Running velvet

While reading about kmer choice for genome assembly found a new open science hero Titus Brown. Complete, or as close as possible, reproducibility and even puts his un-funded grant proposals online!

velvet-oases

Successfully ran velvet for a single sample (A22-00)!

How to select k-mer sizes for velvet assemblies to merge with oases?

Explained as a balance between coverage and specificity. I have reads to burn (~160 million reads per sample) so no concern about losing coverage. kmers have to be shorter than read length, which after trimming is > 96 bp for 99.99% of reads.

Increased MAXKMERLENGTH for velvet to 92.

Note - recommended to use CD-HIT to filter redundant sequences after oases.

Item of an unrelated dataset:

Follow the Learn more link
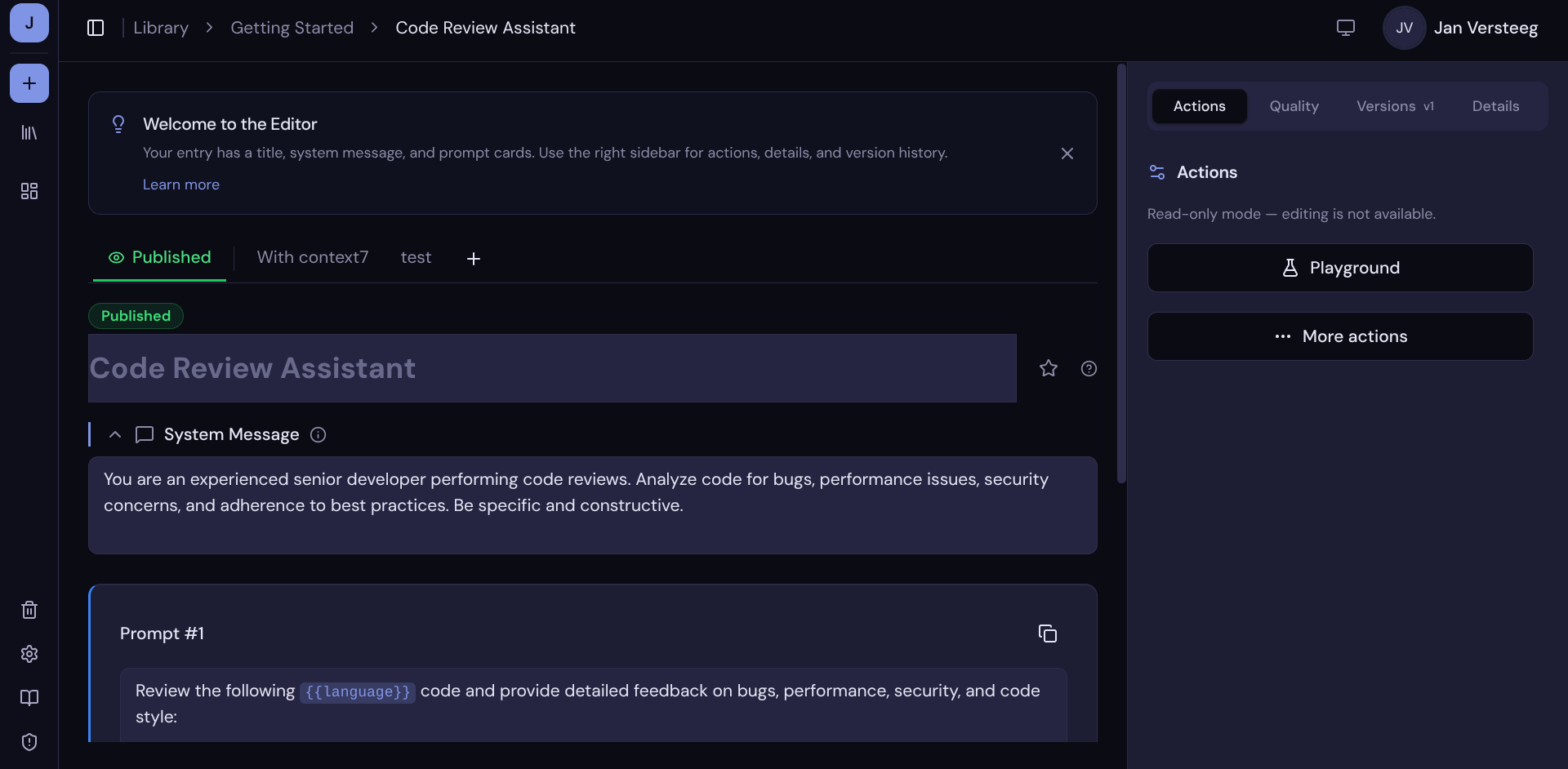 coord(181,184)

Velvet memory calculator indicatest that transcriptome assembly with all 12 fastq files (about 384 million reads) will require 84Gb RAM so need to move to a bigger system…or could I do the assemly independently for each sample and then merge?

Ray may also work with lower memory, but not extensively tested for transcriptome

Another option mentioned in the oases manual is to join paired-end reads that overlap using FLASH because with an insert length of 200 bp, paired reads may overlap.

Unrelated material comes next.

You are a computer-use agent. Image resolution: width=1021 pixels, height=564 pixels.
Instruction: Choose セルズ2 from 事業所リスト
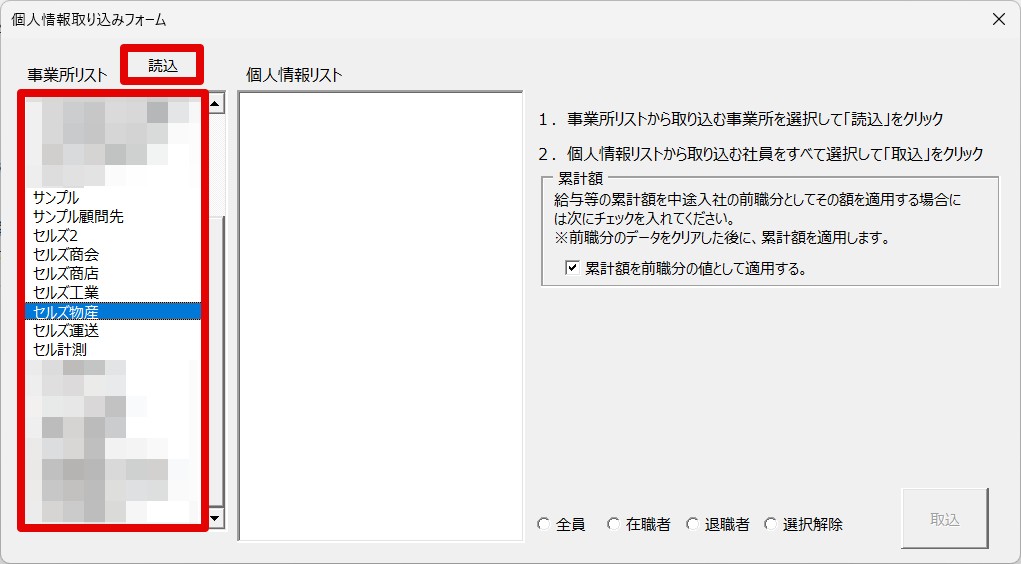55,236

Definitely need to perform digital normalization. Website contains tutorial for transcriptome data. And an example of why it’s useful.

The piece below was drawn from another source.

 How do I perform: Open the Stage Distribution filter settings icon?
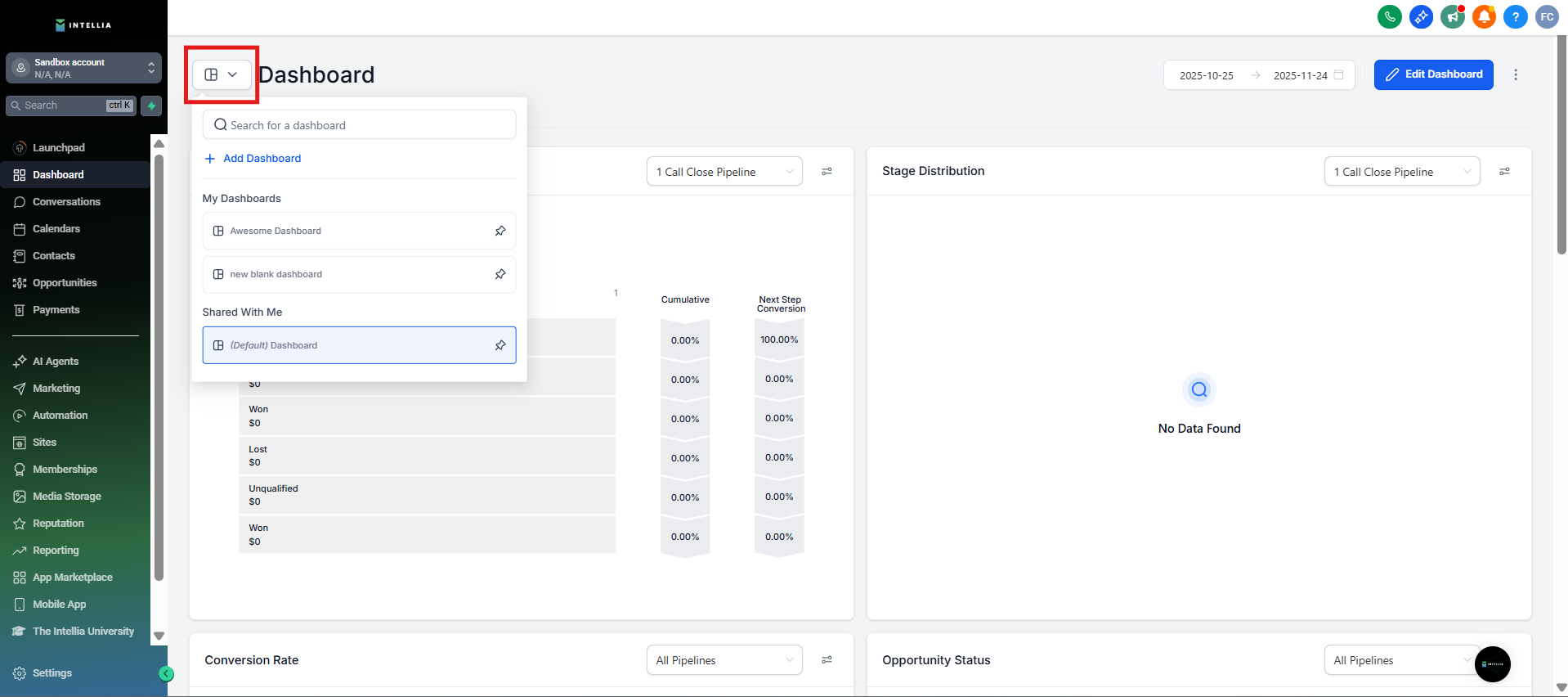pos(1504,172)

Ask for account on mason to run job with large memory.

Abstract for research project on mason:

Species must acclimate, move or adapt to avoid extinction from climate change. Adaptation of species to local conditions has been demonstrated in dozens of studies. In many of these cases, there is also evidence for adaptive plasticity, where the phenotype and fitness of an organism responds to changes in the environment. This phenotypic plasticity may allow species to acclimate and locally persist in face of environmental change. While responses are typically measured at the trait or whole-organism level, plasticity is governed by changes in gene expression in response to environmental stimuli. With new genomic methods, we can identify environmentally responsive genes and pathways in non-model systems. This molecular information will give greater insight on the potential for species to acclimate to novel environmental conditions. For this work, we are working with the dominant eastern woodland ant species in North American, Aphaenogaster picea and rudis. We are generating a transcriptome for these species, and will use this to examine the reaction norm across a range of temperatures for all genes. These data will reveal the genes that underly plasticity to temperature.

Computing

Used perl script to rename files in directory. Slick

#!/usr/bin/perl -w
# rename.pl
#
#  Discussion:
#
#    rename.pl 'tr/A-Z/a-z/' *
#
#    will rename every file so that its name is lowercase.
#
#    rename.pl 's/\.orig$//' *.orig
#
#    will, for every file that ends in ".orig", rename the
#    file by removing the trailing ".orig".
#
#    rename.pl '$_ .= ".old"' *.cc
#
#    will append ".old" to the name of every file that ends in ".cc".
#
# 
#  Reference:
#
#    Tom Christiansen and Nathan Torkington,
#    The Perl Coookbook,
#    Chapter 9.9, Renaming Files
#    O'Reilly, 1999
#
$op = shift or die "Usage: rename expr [files]\n";
chomp(@ARGV = <STDIN>) unless @ARGV;
for ( @ARGV ) 
        {
                  $was = $_;
                    eval $op;
                      die $@ if $@;
                        rename ( $was, $_ ) unless $was eq $_;
                }

First ran

perl rename.pl 's/\_val_[12].fq_fastqc$//' *_val_[12].fq_fastqc

to remove ending. Then ran

perl rename.pl '$_ .= "-fastqc"' *R[12]

to add “-fastqc” to end of all files ending in either R1 or R2. Slick.

Downloaded spyder for python coding…hopefully will help with the learning curve.